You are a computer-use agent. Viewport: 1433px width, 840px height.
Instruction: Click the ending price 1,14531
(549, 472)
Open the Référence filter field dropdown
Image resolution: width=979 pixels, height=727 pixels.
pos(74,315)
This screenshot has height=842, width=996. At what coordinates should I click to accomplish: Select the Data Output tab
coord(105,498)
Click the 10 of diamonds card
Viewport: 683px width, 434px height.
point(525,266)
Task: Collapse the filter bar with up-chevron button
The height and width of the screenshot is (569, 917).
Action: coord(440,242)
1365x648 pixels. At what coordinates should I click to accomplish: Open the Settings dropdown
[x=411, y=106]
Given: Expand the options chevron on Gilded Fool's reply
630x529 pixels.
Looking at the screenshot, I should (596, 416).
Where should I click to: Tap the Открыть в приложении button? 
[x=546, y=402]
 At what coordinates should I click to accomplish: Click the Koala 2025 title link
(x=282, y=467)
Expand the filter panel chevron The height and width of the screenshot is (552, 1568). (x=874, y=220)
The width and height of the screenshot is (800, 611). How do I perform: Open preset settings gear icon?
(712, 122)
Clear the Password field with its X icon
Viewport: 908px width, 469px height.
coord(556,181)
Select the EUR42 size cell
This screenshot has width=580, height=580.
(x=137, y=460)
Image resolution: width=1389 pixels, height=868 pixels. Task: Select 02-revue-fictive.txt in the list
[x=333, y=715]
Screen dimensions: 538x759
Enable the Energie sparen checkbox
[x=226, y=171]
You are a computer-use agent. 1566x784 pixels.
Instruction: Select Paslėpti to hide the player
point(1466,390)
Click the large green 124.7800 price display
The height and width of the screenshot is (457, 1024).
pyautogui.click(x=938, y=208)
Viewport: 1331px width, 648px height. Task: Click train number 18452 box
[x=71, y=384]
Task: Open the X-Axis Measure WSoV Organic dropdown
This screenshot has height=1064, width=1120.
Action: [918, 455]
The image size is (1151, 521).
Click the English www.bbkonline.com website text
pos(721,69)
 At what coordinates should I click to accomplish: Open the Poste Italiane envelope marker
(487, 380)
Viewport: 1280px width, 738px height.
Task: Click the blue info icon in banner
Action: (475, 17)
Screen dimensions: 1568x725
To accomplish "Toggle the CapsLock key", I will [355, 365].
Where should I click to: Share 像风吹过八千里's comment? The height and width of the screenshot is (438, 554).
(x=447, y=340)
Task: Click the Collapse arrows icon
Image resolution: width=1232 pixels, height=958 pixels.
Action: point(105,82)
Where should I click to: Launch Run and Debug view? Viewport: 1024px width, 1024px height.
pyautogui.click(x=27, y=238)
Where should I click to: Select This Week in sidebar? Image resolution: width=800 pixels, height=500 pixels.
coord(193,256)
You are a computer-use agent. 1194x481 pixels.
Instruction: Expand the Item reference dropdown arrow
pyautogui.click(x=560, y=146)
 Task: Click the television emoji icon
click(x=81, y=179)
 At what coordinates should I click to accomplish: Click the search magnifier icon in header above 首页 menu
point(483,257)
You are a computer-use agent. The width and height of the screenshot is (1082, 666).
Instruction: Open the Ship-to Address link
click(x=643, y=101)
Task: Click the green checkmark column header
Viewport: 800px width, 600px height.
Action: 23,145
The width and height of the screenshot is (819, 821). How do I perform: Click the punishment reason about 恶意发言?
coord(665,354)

## [Task statement]
Count the lines of the data that hold the word "size". Report the count and nothing more.

## [Solution for this task]
2